Notable examples of phase-out include the Neonatology Unit of the Glanzing Children’s Hospital in Vienna that has implemented a PVC-free policy since 2000 and the Stockholm County Council (SLL) that has been eliminating PVC and phthalates from its hospitals since 1997. Moreover, the phase-out of phthalates in health products is also taking place in an increasing number of hospitals in the Netherlands, Czech Republic, Slovakia, Germany and France.

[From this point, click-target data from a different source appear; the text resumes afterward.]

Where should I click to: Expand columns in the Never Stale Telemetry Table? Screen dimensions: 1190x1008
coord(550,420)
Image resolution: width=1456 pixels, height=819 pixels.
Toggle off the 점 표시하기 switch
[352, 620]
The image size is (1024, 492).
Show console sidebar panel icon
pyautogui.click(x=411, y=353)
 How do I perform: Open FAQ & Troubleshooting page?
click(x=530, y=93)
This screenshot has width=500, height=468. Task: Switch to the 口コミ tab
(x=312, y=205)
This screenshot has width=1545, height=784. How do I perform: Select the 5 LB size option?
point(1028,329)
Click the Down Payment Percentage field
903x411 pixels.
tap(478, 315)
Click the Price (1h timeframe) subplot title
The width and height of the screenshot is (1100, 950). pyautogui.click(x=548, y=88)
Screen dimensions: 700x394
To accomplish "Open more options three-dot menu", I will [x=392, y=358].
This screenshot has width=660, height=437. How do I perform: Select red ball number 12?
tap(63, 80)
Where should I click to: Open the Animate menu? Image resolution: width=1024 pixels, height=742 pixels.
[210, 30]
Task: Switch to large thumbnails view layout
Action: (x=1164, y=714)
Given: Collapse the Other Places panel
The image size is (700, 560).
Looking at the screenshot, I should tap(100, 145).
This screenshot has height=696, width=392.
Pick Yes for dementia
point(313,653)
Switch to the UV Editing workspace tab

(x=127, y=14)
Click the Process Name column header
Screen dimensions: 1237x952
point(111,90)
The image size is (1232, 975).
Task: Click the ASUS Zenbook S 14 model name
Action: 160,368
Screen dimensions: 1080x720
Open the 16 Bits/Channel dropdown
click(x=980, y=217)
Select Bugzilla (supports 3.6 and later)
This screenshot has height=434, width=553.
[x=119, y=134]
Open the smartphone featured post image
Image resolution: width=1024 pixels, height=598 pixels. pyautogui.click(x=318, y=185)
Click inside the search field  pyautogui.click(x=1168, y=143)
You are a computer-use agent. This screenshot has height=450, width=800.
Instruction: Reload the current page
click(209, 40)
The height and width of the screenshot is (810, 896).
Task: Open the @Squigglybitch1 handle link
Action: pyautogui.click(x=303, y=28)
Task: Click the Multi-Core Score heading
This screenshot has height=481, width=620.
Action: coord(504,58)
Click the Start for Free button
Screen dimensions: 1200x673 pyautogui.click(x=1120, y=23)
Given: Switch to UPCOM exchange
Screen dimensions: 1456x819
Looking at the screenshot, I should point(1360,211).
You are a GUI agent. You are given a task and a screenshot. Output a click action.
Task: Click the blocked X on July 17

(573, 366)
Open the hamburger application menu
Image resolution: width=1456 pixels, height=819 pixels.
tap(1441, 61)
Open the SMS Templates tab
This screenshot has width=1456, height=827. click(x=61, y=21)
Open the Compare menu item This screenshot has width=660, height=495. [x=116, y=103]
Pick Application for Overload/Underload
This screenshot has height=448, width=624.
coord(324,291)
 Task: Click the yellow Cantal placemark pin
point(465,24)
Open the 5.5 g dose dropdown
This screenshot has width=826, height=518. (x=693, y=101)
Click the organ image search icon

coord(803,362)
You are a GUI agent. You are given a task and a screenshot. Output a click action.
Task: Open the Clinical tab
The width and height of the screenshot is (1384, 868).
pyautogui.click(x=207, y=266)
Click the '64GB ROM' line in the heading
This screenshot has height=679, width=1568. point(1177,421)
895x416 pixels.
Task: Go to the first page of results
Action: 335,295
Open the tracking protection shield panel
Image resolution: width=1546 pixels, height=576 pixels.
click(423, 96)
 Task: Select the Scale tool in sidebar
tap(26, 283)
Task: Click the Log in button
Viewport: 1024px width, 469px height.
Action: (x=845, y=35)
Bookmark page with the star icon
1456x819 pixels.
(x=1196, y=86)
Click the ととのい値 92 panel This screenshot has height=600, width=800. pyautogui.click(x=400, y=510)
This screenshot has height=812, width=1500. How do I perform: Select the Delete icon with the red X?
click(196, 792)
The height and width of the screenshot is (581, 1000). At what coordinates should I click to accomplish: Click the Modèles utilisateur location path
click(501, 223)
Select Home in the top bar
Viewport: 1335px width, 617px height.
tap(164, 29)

Both manufacturers and procurers can register free of charge to the database. Upon registration, manufacturers will be able to add a description of their PVC and/or phthalate-free products and procurers will be able to search the database for healthcare products free of hazardous chemicals, find out which alternative materials or plasticisers are used, if any, and leave comments on a product’s quality, should they have specific knowledge of its use. PVC-free and phthalate-free products can be searched by product category, by manufacturer and by country where the product is available, making the search easy for visitors.
In the near future, HCWH Europe is planning to extend the database to include medical devices free of Bisphenol A (BPA), a suspected endocrine disrupting chemical, classified as reprotoxic. The aim of the database is to provide the information that enables procurers to substitute medical devices with safer alternatives.
In addition, HCWH Europe’s new database is supporting, with market-based evidence, an amendment adopted in October 2013 by the European Parliament to Annex I of the EC proposal for a Regulation on Medical Devices (COM2012 542) that foresees the phase out harmful chemicals in medical devices.
HCWH Europe calls once more on European Health Ministers, the European Commission and the newly formed European Parliament to take into consideration the many safer products already available on the market and to show leadership in adopting a new Regulation on medical devices that foresees the substitution of medical devices containing carcinogenic, mutagenic and reprotoxic substances (CMRs) and endocrine disrupting chemicals (EDCs) with safer alternatives, whenever these substances are available, their substitution is technically practicable, and the reliability of the substitute substance is ensured with regard to patients’ health and safety.
2) See the letter sent by HCWH Europe to the 28 EU Health and Environment Ministers for more information on HCWH Europe’s call in support of phasing out hazardous chemicals in medical devices.
PRESS: Rosalind Simpson - Communication & Press Officer (HCWH Europe)
E: Rosalind.email@example.com T: +32 2503 4911 / +32 483 71 67 86
POLICY: Grazia Cioci – Deputy Director (HCWH Europe)
E: Grazia.Cioci@hcwh.org T: +32 495 83 24 41
DATABASE: Cristina Grigore – Research Assistant (HCWH Europe)
E: Cristina.firstname.lastname@example.org T: +32 2503 0481
 The amendment states that medical devices that are invasive or come into contact with the body of patients or are used to administer, transport or store medicines, body fluids or other substances, including gases in concentrations above 0.1% by weight, shall not contain chemicals that are carcinogenic, mutagenic and reprotoxic (CMRs), such as certain phthalates and metals, or that have endocrine disrupting properties (EDCs), if safer alternatives are available. The amendment still allows the use of CMRs and EDCs in medical devices for a period not exceeding four years through a derogation process. Manufacturers may ask for exemption in the case that the elimination or substitution of these substances is technically impracticable, the reliability of the substitute substance is not ensured or if the negative impact caused by the substitution outweighs the benefits on the patient’s health and safety.